The processor 101 updates the sensitivity table 401 based on an operation performed by the user on an input device of the server device 10 in such a manner that the detection sensitivity for each abnormal situation changes each time an instruction to change the detection sensitivity for each abnormal situation for each work item is received. The processor 101 may receive an instruction to change the content of the sensitivity table 401 from the terminal device 20.
By using the sensitivity table 401 thus updated, the server device 10 can detect the abnormal situation based on the determination criterion expected by the user.
FIG. 5 is a diagram illustrating an example of a hardware configuration of each terminal device 20.
The terminal device 20 includes a processor 201, a main storage device 202, an auxiliary storage device 203, a sensor 204, a near field communication I/F 205, a UI unit 206, and a communication I/F 207.

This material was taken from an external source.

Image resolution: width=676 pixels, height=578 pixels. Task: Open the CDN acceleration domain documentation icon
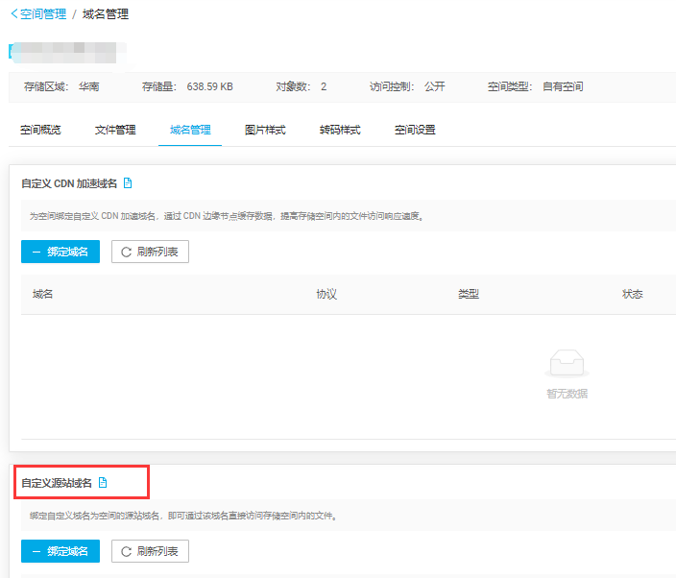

The processor 201 is a control device that controls the terminal device 20. The main storage device 202 is a storage device such as a RAM used for temporarily storing information, loading a program, and the like. The auxiliary storage device 203 is a storage device such as HDD or SSD storing various types of information and various programs. The sensor 204 is a sensor that detects predetermined information. In the present embodiment, the sensor 204 is an acceleration sensor that detects the acceleration in three-axis directions orthogonal to each other, an inclination sensor that detects the inclination of the terminal device 20, a camera, a heart rate sensor that detects the heart rate of the user, a position sensor that detects a position by receiving a GNSS signal, and an altimeter. The near field communication I/F 205 is an interface used for near-field wireless communication with an environment sensor (sensor for detecting wet-bulb temperature, black-bulb temperature, dry-bulb temperature, and the like) provided in an environment where the user performs the work, a beacon that transmits a signal indicating position information, and the like. Hereinafter, the signal indicating the position information transmitted by the beacon is referred to as a beacon signal. The processor 201 acquires a wet-bulb temperature, a black-bulb temperature, and a dry-bulb temperature in an environment in which the user performs the work from the environment sensor via the near field communication I/F 205. The UI unit 206 includes an input unit such as a touch panel, a hard button, or a microphone used for input of information from the user, and an output unit such as a monitor or a speaker used to present information to the user. The communication I/F 207 is an interface used for communication with an external device such as the server device 10 via the network 30.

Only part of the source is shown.